La tension entre le gouvernement de Donald Trump et l’une de ses accusatrices, E. Jean Carroll, ne cesse d’augmenter. En effet, une enquête pénale a été initiée par le ministère américain de la Justice afin de déterminer si l’ancienne chroniqueuse du magazine Elle a menti sous serment lors de dépositions liées à des procédures civiles contre le président. Cette information a été rapportée par plusieurs médias, dont CNN et le New York Times, le mercredi 27 mai.

EN BREF

  • Une enquête pénale contre E. Jean Carroll a été ouverte par le ministère de la Justice américain.
  • Elle concerne des déclarations juridiques liées à des accusations de viol et de diffamation contre Trump.
  • Cette initiative est perçue comme une attaque judiciaire ciblée par le gouvernement Trump.

Les accusations d’E. Jean Carroll remontent à 1996, lorsqu’elle a affirmé avoir été agressée sexuellement dans une cabine d’essayage d’un grand magasin à New York. Cette affaire a conduit à un procès civil, dans lequel Donald Trump a été jugé responsable. Par ailleurs, une seconde procédure, engagée pour diffamation en 2019, a également été remportée par Carroll, après que Trump a nié les accusations.
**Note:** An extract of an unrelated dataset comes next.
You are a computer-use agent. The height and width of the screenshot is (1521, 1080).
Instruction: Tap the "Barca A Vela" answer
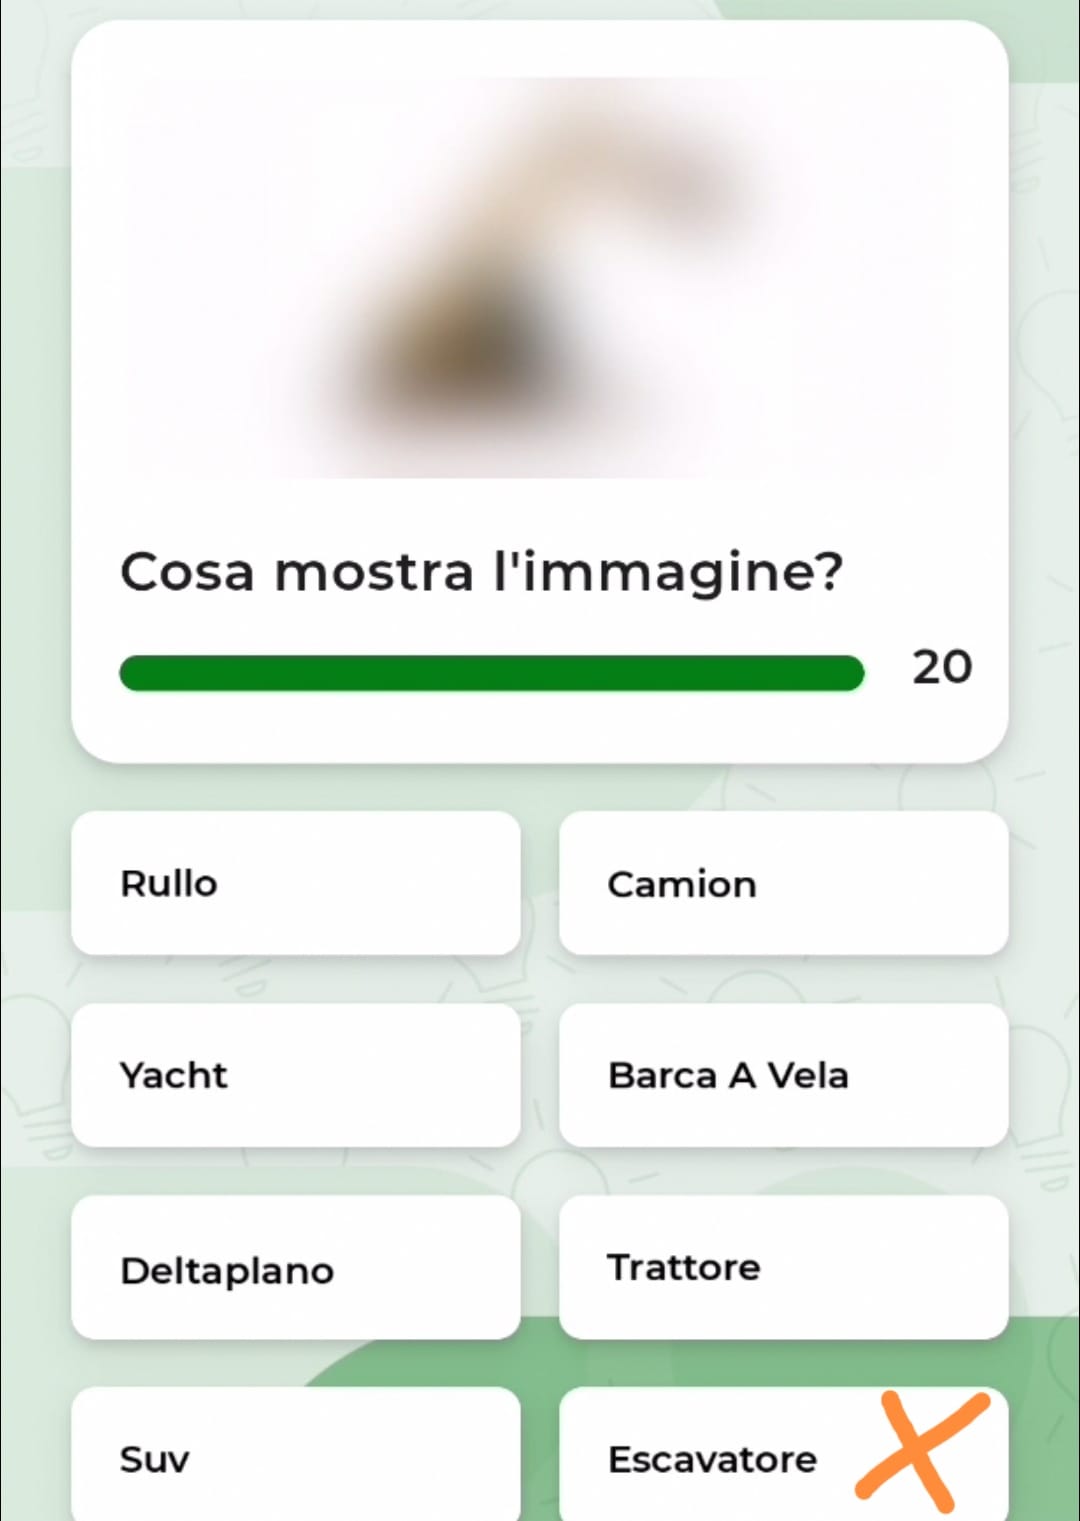click(x=783, y=1075)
Les procureurs s’appuient sur une déclaration faite par E. Jean Carroll en 2022, dans laquelle elle affirmait n’avoir bénéficié d’aucun financement extérieur pour ses actions judiciaires. Cependant, il a été révélé que le milliardaire Reid Hoffman avait contribué à ses frais juridiques, ce qui alimente désormais les doutes sur la véracité de ses déclarations.

Le ministère de la Justice n’a pas encore réagi à cette nouvelle enquête. Néanmoins, elle illustre l’utilisation des tribunaux par le gouvernement de Donald Trump pour s’attaquer à ses opposants. Cette stratégie judiciaire n’est pas sans rappeler d’autres attaques menées contre des figures politiques adverses, comme James Comey, l’ancien directeur du FBI, et Letitia James, la procureure générale de l’État de New York.
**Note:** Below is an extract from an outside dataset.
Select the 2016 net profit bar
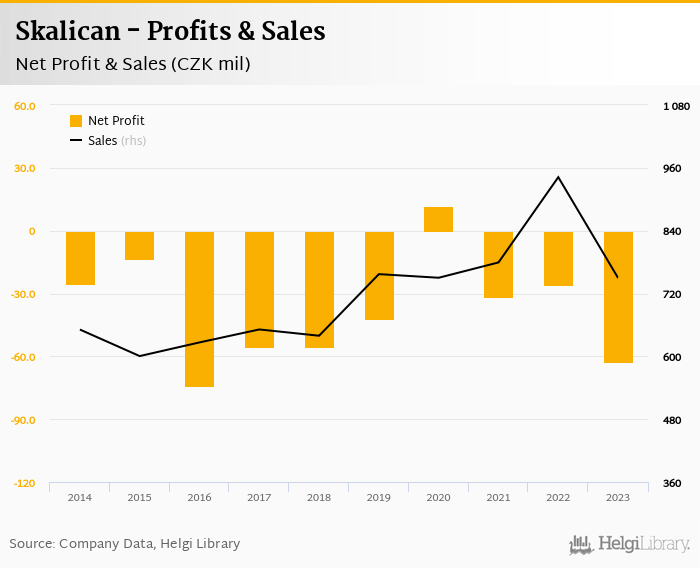Viewport: 700px width, 568px height. (199, 309)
La ministre de la Justice, Pam Bondi, a été limogée en avril dernier, suite à des échecs dans des poursuites pénales jugées politiquement motivées. Son remplacement par Todd Blanche, ancien avocat personnel de Trump, a conduit à une intensification de cette campagne judiciaire. Cependant, Blanche a choisi de se récuser de l’affaire E. Jean Carroll, ce qui laisse supposer une complexité croissante dans ce dossier.
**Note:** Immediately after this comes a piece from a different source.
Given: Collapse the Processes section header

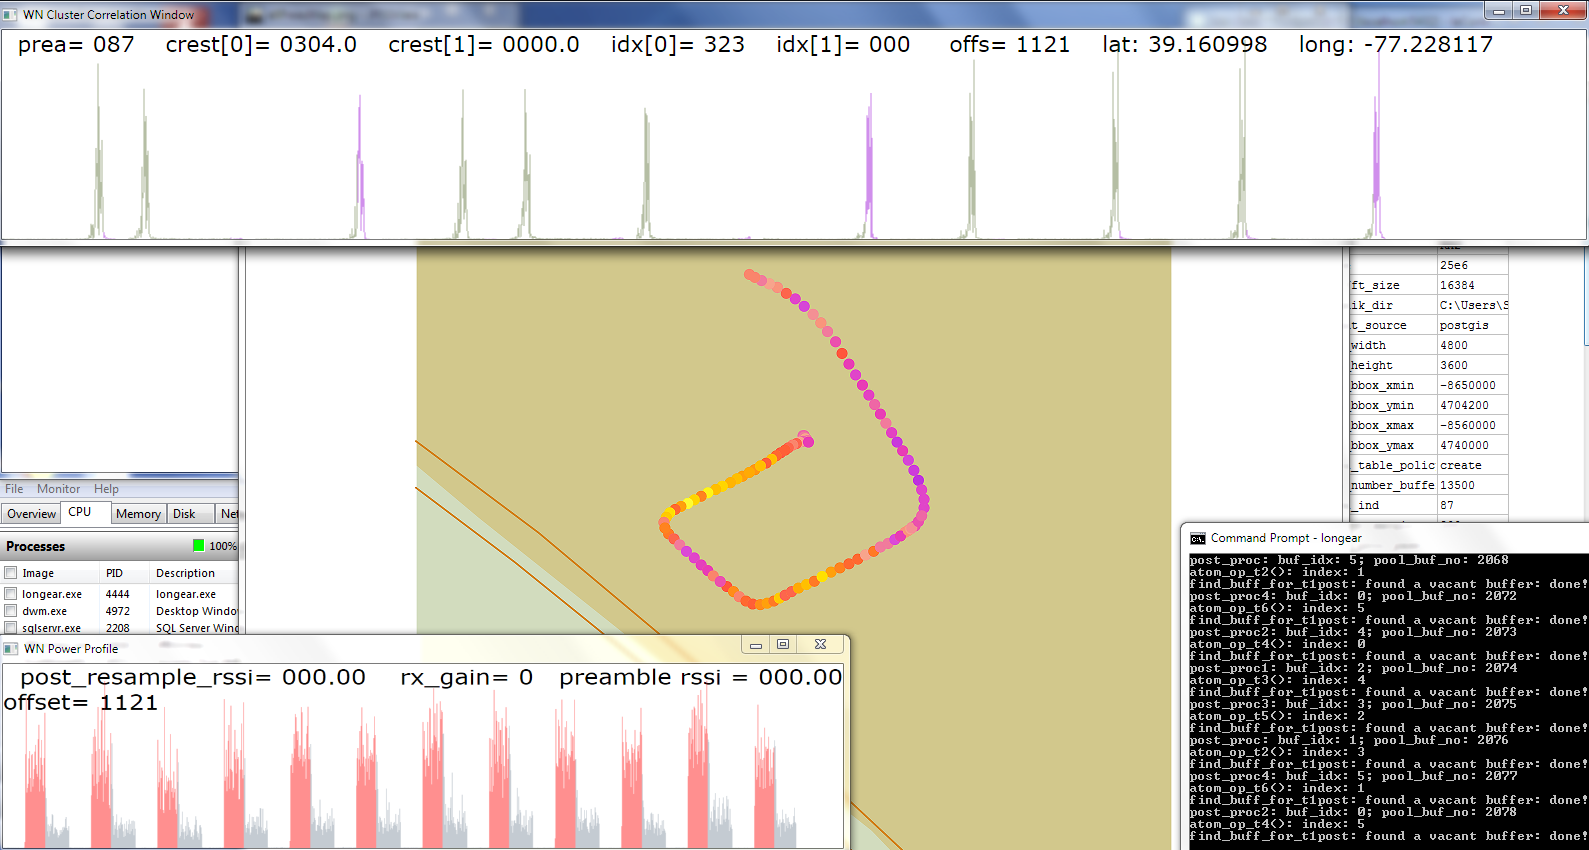Looking at the screenshot, I should click(x=36, y=546).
Dans ce contexte, les répercussions de cette enquête pénale pourraient être significatives, tant pour E. Jean Carroll que pour Donald Trump, alors que les deux parties continuent de naviguer dans un paysage juridique tumultueux. Les prochaines étapes de cette affaire sont attendues avec une attention particulière, car elles pourraient avoir un impact direct sur la perception publique de Trump et de ses adversaires.